▸ **Your tasks**
**a.** Answer these questions from the piece on wrestling dirt sheets:
(i) Which three wrestlers' pushes by Vince did the sheets see as doomed failures?
(ii) Whose push has Dave supported for more than half a decade?
(iii) Who did Eric give a belt to?
**b.** Extend the piece on wrestling dirt sheets past its final sentence with the next part.

The dirt sheets were onto Stone Cold before Vince was. They got the potential of Rock quickly, and were onto him getting over with the NOD every bit as quickly as the Two Vince's.

 

They got the concept of the Outsider's Invasion even quicker than Eric, knowing it needed to be put over strong, but also needed to deliver on #3. In turn, they grasped the excesses of the nWo era long before Eric & Co. They grasped the errors Vince & Eric were making in running WCW into the ground.

 

They got the positives and shortcomings of Bret and Shawn on top, more so than Vince. They got the doomed failures of Vince pushing Lex, Sid and Nash far quicker than Vince.

 

While they liked ECW especially in the beginning, they talked realistically about the business side when ECW fanboys wouldn't, and wrote realistically about the booking and presentation issues when ECW fanboys wouldn't... and frankly when Heyman was lost in his own Kool-Aid himself.

 

They got the short term pop of the "injection" of the nWo into the WWF, but also saw long term it wasn't going anywhere... while Vince & Co actually had some hopes beyond Mania... hell, even put the belt on Hogan.

 

They got pushing Brock like a monster even before he got pushed like a monster. They got the impact on his push it would be when Eric gave a belt to Trip.

 

They were, if I recall correctly, rather positive on Batista's push and his potential to zoom up... and tended to be right on that, even if Batista's work wasn't something that turned them on.

 

Dave has spent more than half a decade supporting the push of Cena, even if Cena isn't his favorite worker. Why? Because it's a business, and Cena does business.

▸ **Information provided**
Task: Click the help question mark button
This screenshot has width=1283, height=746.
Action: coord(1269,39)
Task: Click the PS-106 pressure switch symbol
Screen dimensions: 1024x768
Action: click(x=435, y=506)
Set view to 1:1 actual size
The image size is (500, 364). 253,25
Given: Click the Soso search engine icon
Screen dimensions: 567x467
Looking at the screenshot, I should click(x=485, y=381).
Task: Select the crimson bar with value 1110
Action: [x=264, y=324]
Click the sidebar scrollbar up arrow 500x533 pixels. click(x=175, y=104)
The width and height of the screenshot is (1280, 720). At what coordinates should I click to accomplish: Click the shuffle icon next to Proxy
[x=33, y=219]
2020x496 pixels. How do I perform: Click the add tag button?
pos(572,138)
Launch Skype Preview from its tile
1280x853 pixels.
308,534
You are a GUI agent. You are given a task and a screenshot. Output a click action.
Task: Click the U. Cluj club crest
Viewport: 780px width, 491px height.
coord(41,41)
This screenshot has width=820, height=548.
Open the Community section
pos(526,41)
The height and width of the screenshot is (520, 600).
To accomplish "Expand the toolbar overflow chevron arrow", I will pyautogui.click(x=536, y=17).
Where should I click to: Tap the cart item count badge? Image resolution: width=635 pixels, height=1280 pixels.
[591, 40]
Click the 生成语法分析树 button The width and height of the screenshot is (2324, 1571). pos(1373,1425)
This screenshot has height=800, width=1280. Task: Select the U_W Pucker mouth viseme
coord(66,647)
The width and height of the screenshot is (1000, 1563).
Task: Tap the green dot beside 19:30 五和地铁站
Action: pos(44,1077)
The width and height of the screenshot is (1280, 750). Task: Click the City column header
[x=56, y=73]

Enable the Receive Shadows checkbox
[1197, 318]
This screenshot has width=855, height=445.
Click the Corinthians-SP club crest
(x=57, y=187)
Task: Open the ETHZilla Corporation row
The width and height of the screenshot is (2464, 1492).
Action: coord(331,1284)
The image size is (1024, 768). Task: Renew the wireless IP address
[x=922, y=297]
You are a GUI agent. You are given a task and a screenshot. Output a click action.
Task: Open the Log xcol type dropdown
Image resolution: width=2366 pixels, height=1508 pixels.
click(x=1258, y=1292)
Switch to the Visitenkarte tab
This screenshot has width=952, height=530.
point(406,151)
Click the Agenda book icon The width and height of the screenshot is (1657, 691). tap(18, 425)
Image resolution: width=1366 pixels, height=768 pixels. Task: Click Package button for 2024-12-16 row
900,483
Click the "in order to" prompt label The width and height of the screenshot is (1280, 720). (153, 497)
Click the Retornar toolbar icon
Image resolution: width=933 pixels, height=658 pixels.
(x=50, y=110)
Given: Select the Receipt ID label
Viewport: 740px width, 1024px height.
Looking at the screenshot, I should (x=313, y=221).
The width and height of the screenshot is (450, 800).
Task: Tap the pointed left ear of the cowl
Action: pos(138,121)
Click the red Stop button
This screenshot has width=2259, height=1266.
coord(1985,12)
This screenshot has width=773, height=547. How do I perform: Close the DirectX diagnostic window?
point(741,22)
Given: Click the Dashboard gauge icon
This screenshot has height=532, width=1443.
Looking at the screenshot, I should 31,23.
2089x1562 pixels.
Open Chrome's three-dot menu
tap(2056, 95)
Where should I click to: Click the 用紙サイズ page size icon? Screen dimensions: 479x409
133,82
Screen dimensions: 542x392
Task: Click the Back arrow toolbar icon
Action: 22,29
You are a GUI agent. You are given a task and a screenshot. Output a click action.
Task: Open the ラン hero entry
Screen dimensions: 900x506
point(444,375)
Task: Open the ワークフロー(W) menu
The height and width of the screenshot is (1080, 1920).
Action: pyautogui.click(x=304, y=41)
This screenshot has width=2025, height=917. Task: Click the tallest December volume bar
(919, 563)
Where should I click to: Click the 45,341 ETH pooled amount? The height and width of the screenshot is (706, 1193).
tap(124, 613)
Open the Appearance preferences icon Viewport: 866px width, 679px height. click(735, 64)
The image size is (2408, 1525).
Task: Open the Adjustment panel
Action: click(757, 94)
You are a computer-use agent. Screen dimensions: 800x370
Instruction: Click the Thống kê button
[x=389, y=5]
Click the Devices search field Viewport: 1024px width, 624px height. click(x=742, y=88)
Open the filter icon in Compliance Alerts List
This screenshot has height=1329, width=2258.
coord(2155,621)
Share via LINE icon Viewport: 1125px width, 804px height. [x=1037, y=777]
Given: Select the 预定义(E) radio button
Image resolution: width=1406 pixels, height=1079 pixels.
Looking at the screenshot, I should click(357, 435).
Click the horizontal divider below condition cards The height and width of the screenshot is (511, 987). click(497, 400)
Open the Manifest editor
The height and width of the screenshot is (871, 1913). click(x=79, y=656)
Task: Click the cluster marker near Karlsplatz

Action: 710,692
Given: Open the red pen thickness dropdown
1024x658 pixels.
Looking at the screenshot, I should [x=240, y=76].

▸ **Written responses**
**a.**
(i) Lex, Sid and Nash
(ii) Cena
(iii) Trip

**b.**
Shoemaker wants to see wrestling in post modern, post worked shootfabe terms. You want to see the sheets in terms of acting like sophisticated snobs who turn their nose up on pro wrestling. That's not really the case. Dave and Wade have covered it as an entertainment business for years, and generally don't ignore when something is over. They might not like Hogan, and lord knows you'll find a shitload of rips on him in the 80s and 90s sheets. But they also were extreme realistic about what got over, what was done well, what drew. We all may wax poetically about Jake crashing the Wedding and Macho getting bitten by the snake as one of the great angles of the era. But it bombed at the box office. Which they reported, covered and discussed. They may well have liked it, but they didn't ignore when it wasn't working.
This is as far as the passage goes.